With MD, you're better off than with a Perc card, in my opinion. That said, I've had too many problems with those cards going bad and eating all the drives. That said, I'm going to say go with what you're comfortable with. MD raid is usually just easier to recover.
Yeah, I'm dealing with 1.5PB of storage in our Ceph cluster alone. Don't get me started on the bare metal that's spread throughout the DC randomly. We're going to be deploying SSD nodes soon to increase our storage to 2PB.
Small scale may be different. My scale is either my lab (single proxmox server and a NAS) or datacenter. I don't really know best practices for small scale. As far as ZFS goes, people recommending 1GB for every TB is total BS. I usually just recommend 2-4GB of ram for it. Anything below that is tough on ZFS.
Hot spares aren't a problem, I'm just paranoid. (also a bit crazy, but who isn't?)

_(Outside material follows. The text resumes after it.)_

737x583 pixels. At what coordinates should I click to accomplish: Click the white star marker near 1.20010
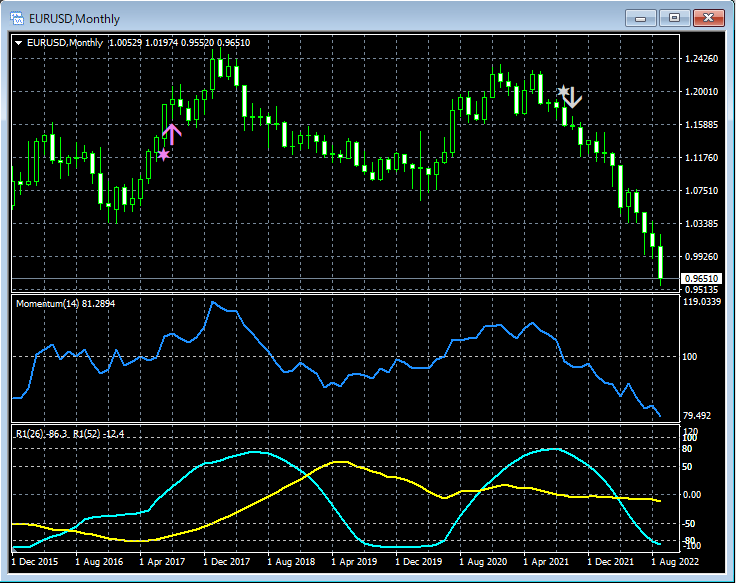pyautogui.click(x=563, y=91)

OpenStack is kinda like AWS or RackSpace. It's for building a private cloud.
RAID 5 is OK for home use but I still wouldn't recommend it even with smaller disks, especially when another disk is $100ish dollars. Doesn't make sense to me to risk important data over $100 or so. Additionally in the home environment you are less likely to notice a failed drive right away, unless you have alerts or audible alarms.

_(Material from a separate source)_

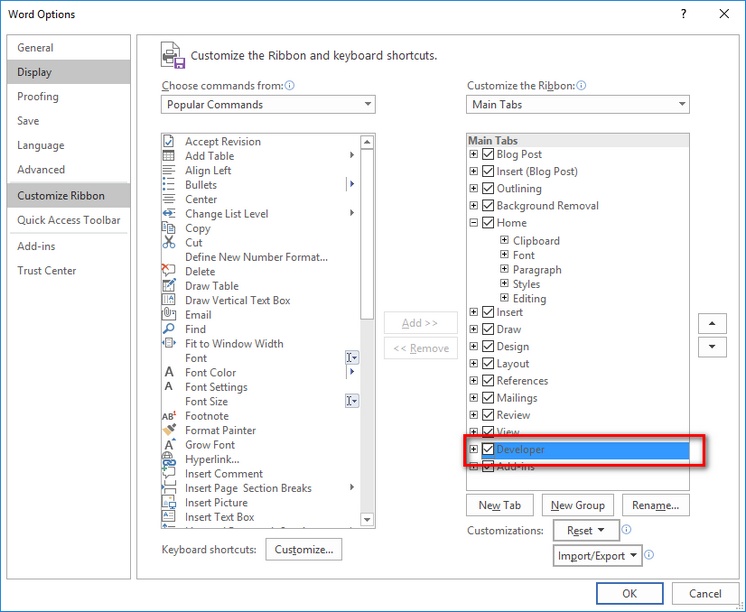The image size is (746, 612).
Task: Click the Footnote command icon
Action: point(168,416)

The problem with RAID 5 is that during the time your first disk fails and the time you replace it and rebuild the array, you can lose another disk. At this point you would have data loss. This is even more possible if you bought all your disks at the same time and they were manufactured one after another.
RAID 6 resolves this issue with two parity disks. You can lose one disk, replace/rebuild, lose another disk during rebuild, and still be OK.
In the Enterprise world RAID 5 is considered dead.
That's the logic behind backup. Spend the money to get that data offsite. Not that people listen to that either.
People have started to even report second disk losses in arrays with 6TB and larger devices. Crazy.
This is why there has been a movement towards distributed spare (allowing many-to-many rebuild) and T10-PI (block-level checksums). FTFY =)
Ok. I'm aware of the advantages of BTRFS but I have no way of switching to it. I'm aware it has no stable raid 5 or 6 but BTRFS raid 10 works fine and would work for me but I have no easy or practical way of switching to it.
Hmmmm ok. I'll have to take a look at that. $60/year isn't bad.
Definitely worth considering if your going to be switching raid technologies anyways. You can't just change a raid 5 to a raid 6 after all. The data has to come off the drives for them to be switched to a different raid level or technology.
Actually not with MD. From the mdadm man page
Grow: Grow (or shrink) an array, or otherwise reshape it in some way. Currently supported growth options including changing the active size of component devices and changing the number of active
devices in Linear and RAID levels 0/1/4/5/6, changing the RAID level between 0, 1, 5, and 6, and between 0 and 10, changing the chunk size and layout for RAID 0,4,5,6,10 as well as adding or
removing a write-intent bitmap.
Did not know that was a thing, I stand corrected. Well in that case, yeah go straight for the Raid 6 upgrade.
That's impressive. Would back up the data somehow though. That's screams to me of failure.